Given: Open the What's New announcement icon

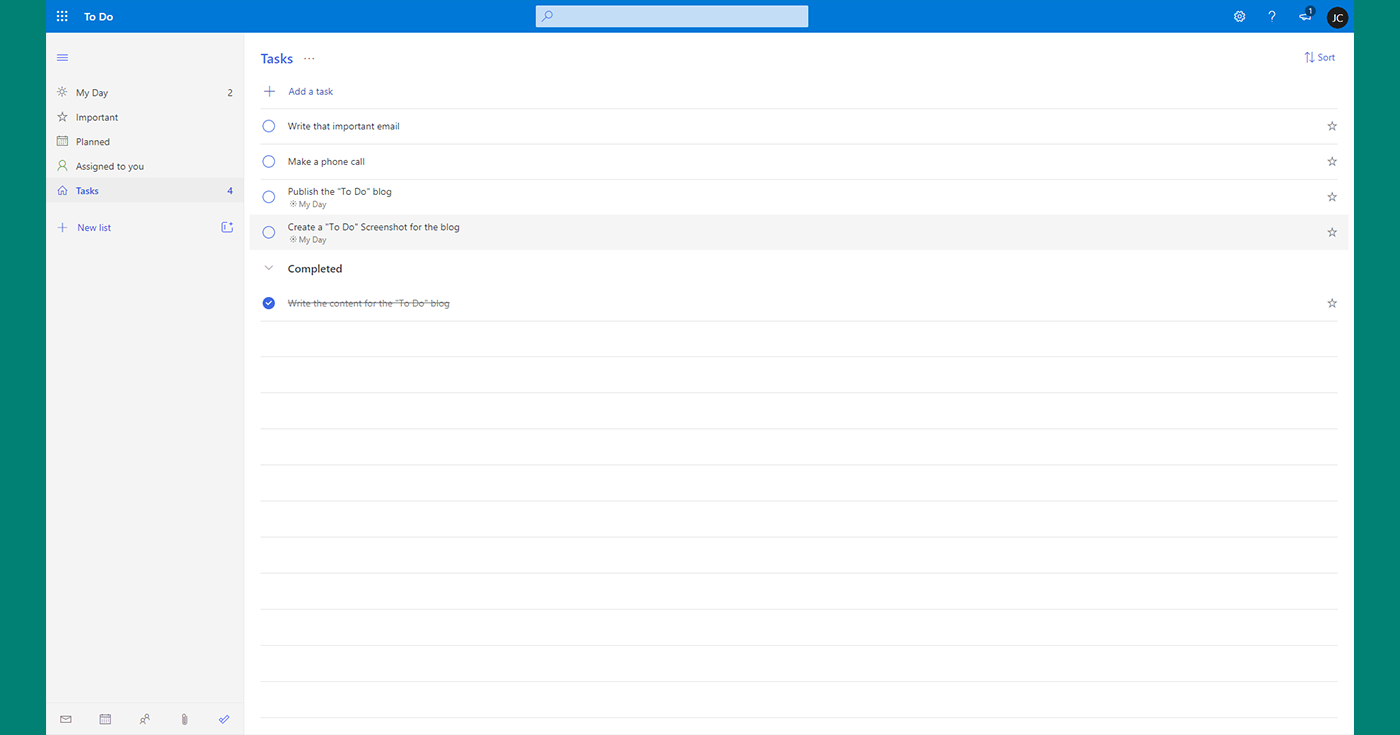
---
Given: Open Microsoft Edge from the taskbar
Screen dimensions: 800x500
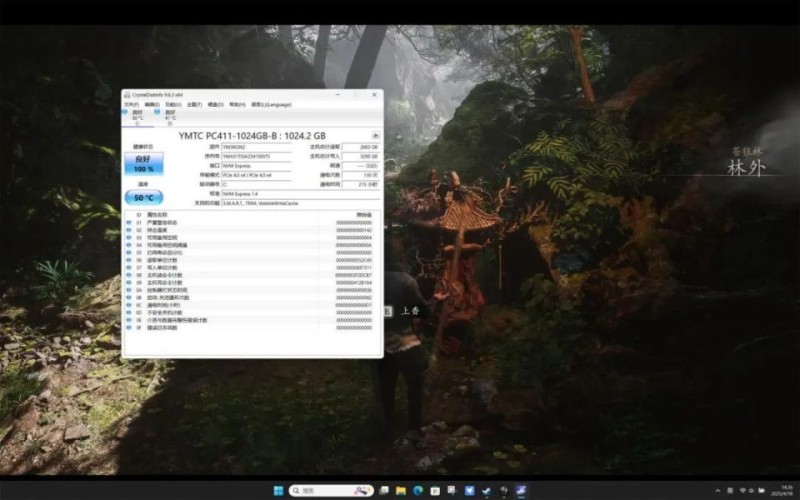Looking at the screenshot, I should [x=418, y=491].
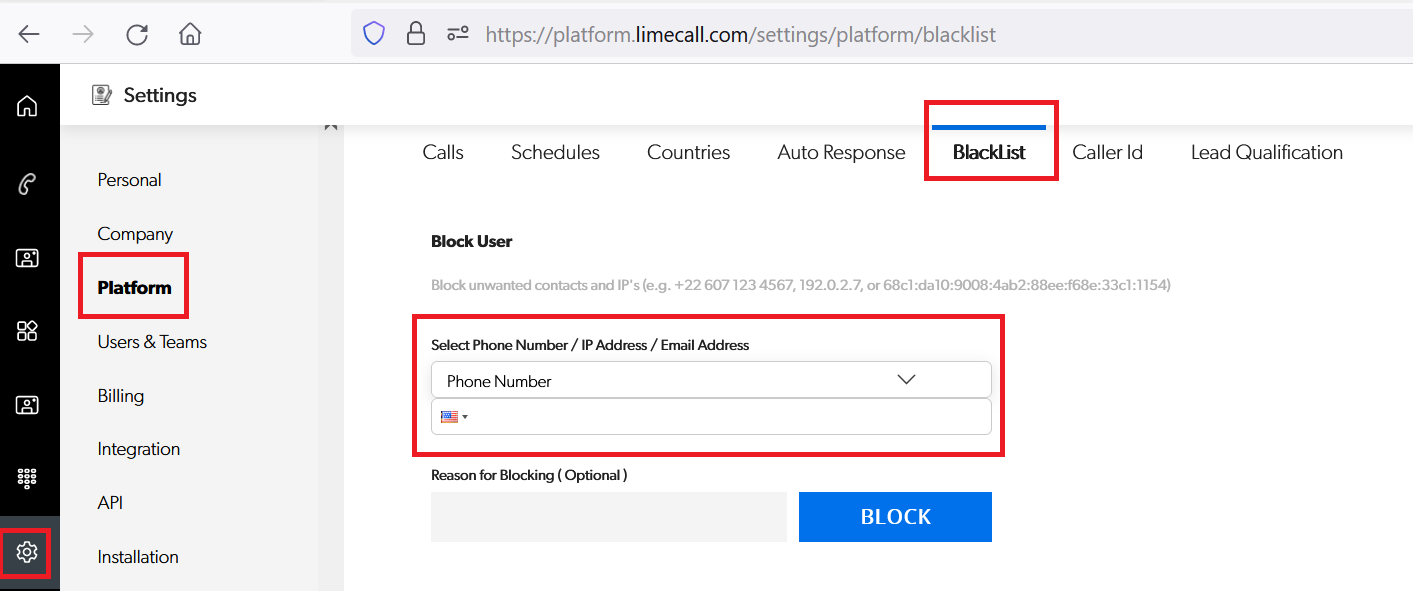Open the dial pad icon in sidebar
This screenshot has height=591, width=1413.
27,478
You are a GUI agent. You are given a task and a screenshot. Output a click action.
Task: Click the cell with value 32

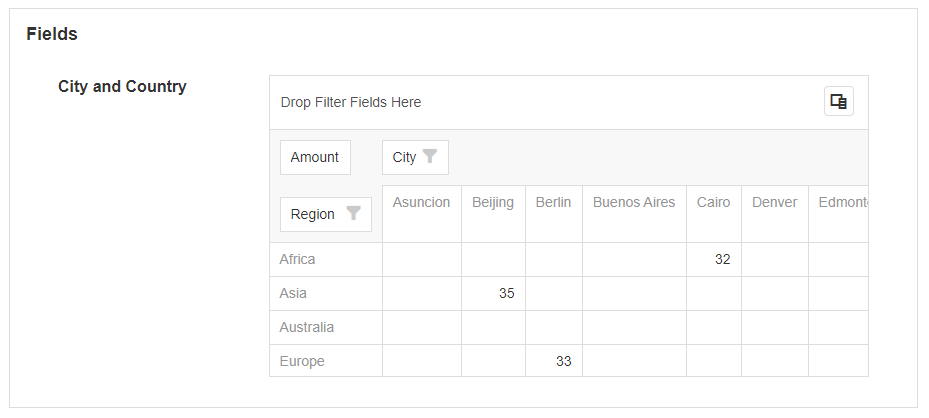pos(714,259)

What to produce ->
Out of the records above, set down only the lines from the one that contains "Given: Open Microsoft Edge from the taskbar" through the one that contains "You are a GUI", unchanged and without the pictures.

Solution to this exercise ->
Given: Open Microsoft Edge from the taskbar
Screen dimensions: 800x500
Looking at the screenshot, I should [x=418, y=491].
Open the dial pad icon in sidebar
This screenshot has height=591, width=1413.
27,478
You are a GUI agent. You are given a task and a screenshot. Output a click action.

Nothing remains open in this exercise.